Es obvio que las utilidades de Doré eran prodigiosas. Un historiador recuerda haberle visto trabajando simultáneamente en 15 grabados en madera en una sola mañana. Trabajaba tan velozmente como se lo permitía el movimiento de sus manos, dejando un bloque de madera y tomando otro sin el menor titubeo, mientras entretanto conversaba.  Al mediodía todos los grabados estaban terminados y listos para la imprenta. Esto ocurría antes de la invención del fotograbado, y cada ilustrador tenía él mismo que grabar en madera, cobre o acero. Cualquier ilustración que quisiera imprimir. 

Se calcula que en un simple período de 15 años Doré produjo más de 40,000 ilustraciones. Por las cuales le pagaron 7 millones de francos, (1,400,000 en nuestra moneda de hoy) por una sola ilustración a toda página recibía 500 francos. “Sus grabados en madera valen en oro, lo que pesan”, decían los celosos competidores de Doré. Fue el ilustrador mejor pagado de su época y el más prolífico de todos los tiempos. 

Fabulosamente rico Doré era también principesco en su generosidad, y también uno de los hombres más excéntricos, habiendo pasado la mayor parte de su vida de adulto en París, era un buscadísimo huésped de la nobleza y la alta sociedad. Pero prefería asociarse con mendigos, cargadores de los muelles, acróbatas trashumantes y gente de circo, mujeres caídas y con los pobres y humildes en general. Aun cuando poseía todo lo que el hombre puede desear, salvo una cosa, y aunque a veces parecía histéricamente feliz y alegre, era básicamente un hombre desdichado e insatisfecho. Perdió, probablemente se lo arrebataron, el amor de una posible esposa y a la postre murió con el corazón destrozado. 

Gustavo Doré nació en Estrasburgo el 6 de enero de 1832. Desde el día de su nacimiento, la gente decía con cierta inquietud que estaba destinado a quién sabe qué grandeza o notoriedad porque vino al mundo con una membrana o velo sobre la cara.

Su familia era en extremo acaudalada, su padre, un bien pagado, ingeniero del Gobierno, poseía también medios de fortuna independientes.
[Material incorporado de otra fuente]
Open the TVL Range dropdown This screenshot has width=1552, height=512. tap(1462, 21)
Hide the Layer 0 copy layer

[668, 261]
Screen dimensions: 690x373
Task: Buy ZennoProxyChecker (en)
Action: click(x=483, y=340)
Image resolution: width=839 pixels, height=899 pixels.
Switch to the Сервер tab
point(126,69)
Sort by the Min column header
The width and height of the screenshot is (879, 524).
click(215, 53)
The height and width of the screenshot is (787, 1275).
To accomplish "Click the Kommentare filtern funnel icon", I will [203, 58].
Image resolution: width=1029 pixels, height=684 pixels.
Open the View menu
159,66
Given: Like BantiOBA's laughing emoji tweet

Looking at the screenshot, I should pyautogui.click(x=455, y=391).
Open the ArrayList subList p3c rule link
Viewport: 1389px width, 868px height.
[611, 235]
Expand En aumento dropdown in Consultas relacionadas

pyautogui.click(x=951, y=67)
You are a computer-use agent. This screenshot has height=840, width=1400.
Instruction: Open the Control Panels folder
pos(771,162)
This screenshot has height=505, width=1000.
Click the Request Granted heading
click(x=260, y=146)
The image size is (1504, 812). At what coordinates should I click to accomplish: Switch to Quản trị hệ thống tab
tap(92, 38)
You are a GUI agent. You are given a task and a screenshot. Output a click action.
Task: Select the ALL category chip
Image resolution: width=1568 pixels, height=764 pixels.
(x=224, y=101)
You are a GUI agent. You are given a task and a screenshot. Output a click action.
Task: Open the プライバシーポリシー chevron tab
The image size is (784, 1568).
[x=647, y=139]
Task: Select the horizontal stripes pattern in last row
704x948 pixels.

Los Doré vivían con lujo y tenían lo mejor de todo. Cuando Gustavo contaba cuatro años, su madre le regaló un equipo de dibujo y desde aquel entonces rara vez se le vio sin materiales de dibujar en las manos.

Al revelarse su talento hubo cierta fricción en la familia. El padre insistía que Gustavo fuera oficial de artillería o ingeniería, mientras que la madre insistía no menos en que lo dejara ser artista. Esta fricción suministra la clave de las tragedias de su vida posterior acaso porque sospechaba la tempestad de que él era el vórtice. El muchacho buscaba la soledad.

Era de complexión esbelta, tenía músculos de acero y pronto se hizo un nadador excepcional, luchador, jinete, patinador y acróbata. En años posteriores uno de sus trucos predilectos era introducirse en un salón de gente seria y, de repente, dar un salto mortal sobre el sofá para asombro y desconcierto de los invitados. Otro era soltar un zapato, agarrar un libro u otro objeto pesado con los dedos de los pies y con un rápido movimiento del pie, lanzarlo por sobre su cabeza. 

A la edad de 7 años su madre le regaló una costosa caja de pinturas al óleo, faltándole en aquel momento una superficie conveniente de color claro en que probar aquellas pinturas se fue al patio, donde echó mano a una gallina blanca. Aunque el ave protestaba, el pequeño Gustavo procedió a embellecer el plumaje con un fantástico diseño de vivo color verde. Luego soltó el ave y se metió en la casa. Cuando los campesinos notaron el fenómeno, inmediatamente comenzaron a lamentarse voz en cuello, sabían que el verde era el color de la pestilencia y el desastre, y creían que aquella ave de fantásticos colores había sido enviada por el cielo como advertencia de una desgracia inminente. 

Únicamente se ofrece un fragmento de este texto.